**TEXT PROVIDED:**
+++++

Most foods are interesting because of their flavor, aroma and appearance. Their enjoyment is a multidimensional sensual experience, from sniff to sight to swallow. Then there are textures, pleasing or challenging. Many of our favorite foods add the charm of memory to the party in our mouth, immediately evoking our very first nibble, old rituals, or the comfort of childhood.
Take away flavor, aroma and appearance but keep all the rest. Add an urban legend. What do you get? Tapioca.
This tasteless, odorless food is mysteriously popular all over the world in countless manifestations. While some prefer it in bubble tea, most of us usually experience it in pudding, where it is suspended as small, soft-but-chewy, smooth roly-poly balls. Those beads are so intriguing that children have been known to become speechless trying to capture and maybe count them before they slide down the throat. Even without flavor or aroma, looking like sick caviar, tapioca is fascinating.
It comes from cups, bags and little boxes on supermarket shelves, rather than reminding you of anything in the produce section. Yes, it is a processed food by necessity. Tapioca is made from starch that is extracted from the root of the bitter cassava or manioc plant, native to South America and the West Indies. It might have been first harvested by the Mayans, who recognized that the cyanide also extracted from cassava roots made an effective toxin for their blow darts. Minus cyanide, the roots are a staple food in the diets of many tropical cultures. The extraction process is too complicated to try at home without risking accidental poisoning, best left to the tapioca factory. There are some less tasty industrial uses for processed cassava, and there is even a tapioca urban legend.

+++++

**INFORMATION SUPPLIED:**
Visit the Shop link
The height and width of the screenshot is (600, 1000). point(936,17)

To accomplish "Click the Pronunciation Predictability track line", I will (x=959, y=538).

+++++

In the passage about tapioca, which plant's root yields the starch that tapioca is made from?

**OUTPUT:** The bitter cassava, or manioc, plant.